Friday’s first outing of program 10 brought the expected assortment of choice chamber plums. Perhaps the sweetest part of King Charles’ bittersweet final year with us is that we’ve been treated to a steady barrage of his personal favorites, from the first program forward. He and his artistic cronies have gone all-out to give us a series to remember.

This one pretty much got right down to business, except for the good doctor’s affectionate reference to Geoff Nuttall — his blindingly blond successor — as “my HAIR apparent.” With that, he turned over the stage to the St. Lawrence Quartet, and Geoff’s usual witty and informative intro to the morning’s first work: Josef Haydn’s Op. 77/No. 2 Quartet.

And his remarks were substantial — but entertaining and informative. He told us that all string quartet players worship regularly at the shrine of “Papa Haydn” — the inventor of the form. He wrote nearly 60 of them, and they’re all works of genius (I agree). He then talked us lovingly through the whole thing, movement by movement — demonstrating a few magic moments as he went. “I really want you to get this,” he effused. He finished with “Just like I tell my son Jack to eat his veggies to make his brain grow … listen to your Haydn.”

And, thanks to his delightful lesson, the music’s genius was indeed revealed more fully — even to a seasoned classical geek like me. The opening movement was full of Haydn’s usual sparkling wit and exuberance, leading into a racy minuet that came across more like a scherzo. The slow movement’s theme and variations grew from a very simple, rather drab theme (Papa H. was not the best of melodists, as Geoff had pointed out) — but the music’s miracle lay in how he made something ordinary blossom into a marvel of sophistication and varied emotion. The finale’s mad dash to the finish line — after the shock of beginning in an entirely different key (quite revolutionary in its day) — left us breathless.

Thence to Antonin Dvorak’s lovely Four Romantic Pieces, for violin (Daniel Phillips) and piano (Steven Prutsman). But not before Wadsworth abjectly begged our pardon for subjecting us to a longer-than-usual program (even though he knew we’d stick around all day if he let us). “It’s just that I’m trying to fit in as many of my favorites as I can.” Bring ‘em on, Charles — you’ll get no complaints from us.

I heard Phillips (with another pianist) play these aching pieces one or two Spoletos ago — and was overjoyed to hear them again. Like Wadsworth told us, “With Danny, it’s all about the music — not him.” The opening piece’s sweet and flowing lyricism led into the second piece’s brusque dance, before lapsing back into the third number’s dulcet serenity. The final larghetto’s poignant lament swelled into dramatic intensity before fading back to a soft sigh at the end.

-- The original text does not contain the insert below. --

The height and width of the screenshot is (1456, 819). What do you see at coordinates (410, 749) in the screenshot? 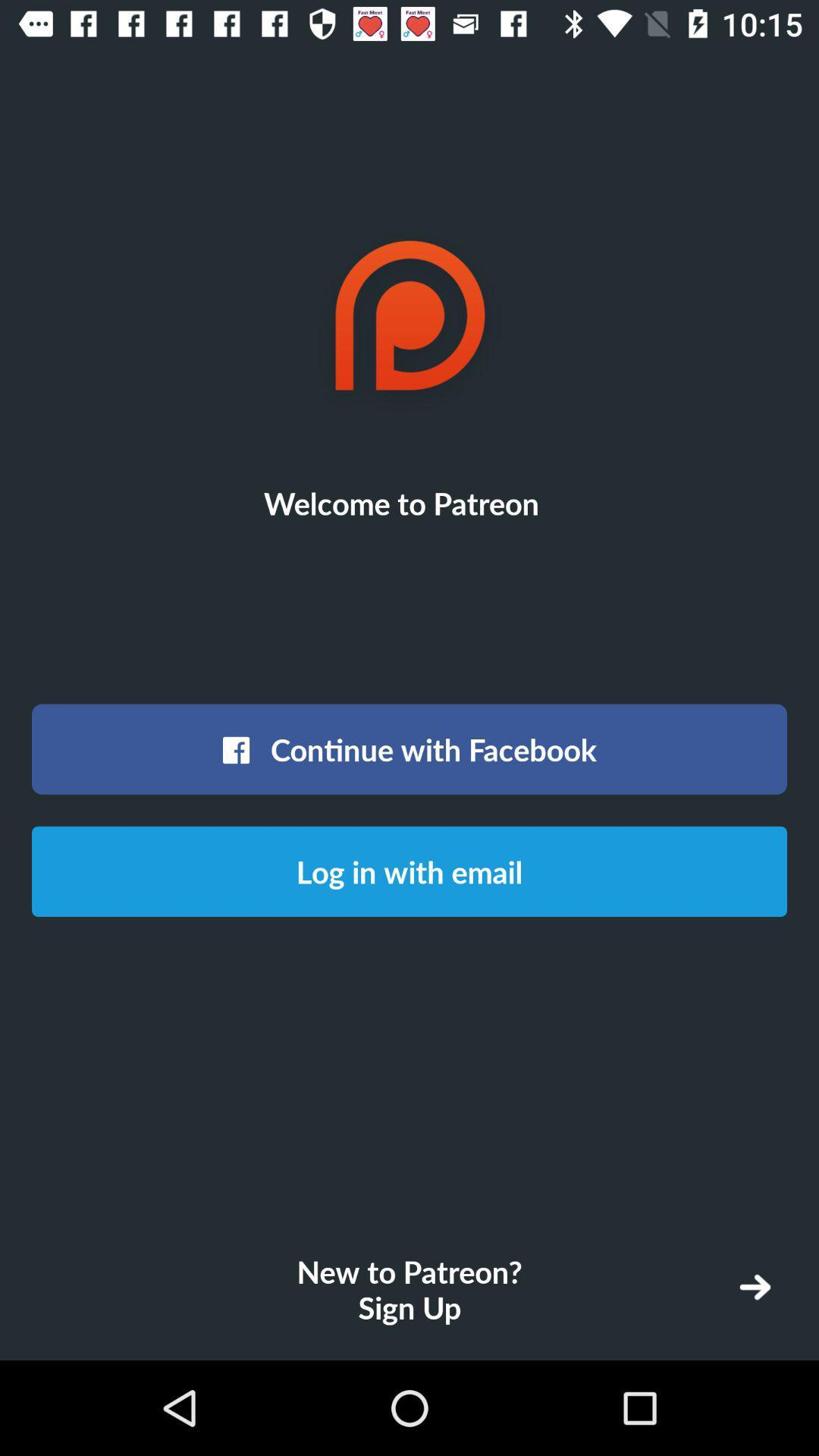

Robert Schumann — a musical manic-depressive if there ever was one — left us one of his most relentlessly cheerful works in the E-flat Piano Quartet, Op. 47. Charles proudly introduced his “dream team” of musicians for it: Phillips and Prutsman were again on duty, plus Hsin-Yun Huang on viola and Alisa Weilerstein on cello. Doc W took the chance to remind us that these players — along with just about everybody else we’ve heard here this year — are not just hyper-talented newbies destined for greatness … they’re already there (even though some of them still look quite young).

After a slow introduction, our musicians simply exploded into buoyant good spirits. The following scherzo — despite its rather sinister start — dazzled us with its high-speed, often gossamer “tiptoeing” motif. The piece’s tender core was found in the slow movement, beginning with some of the most devastating cello singing I’ve yet heard from Weilerstein. Just when I thought it couldn’t possibly get any better, she passed on her theme in turn to Huang and Phillips — and the overall beauty was almost too much to bear. Then they went all polyphonic on us in the manic finale: pure fun, with a fantastic final fugal flourish!

Charles, you can take us into overtime anytime you like.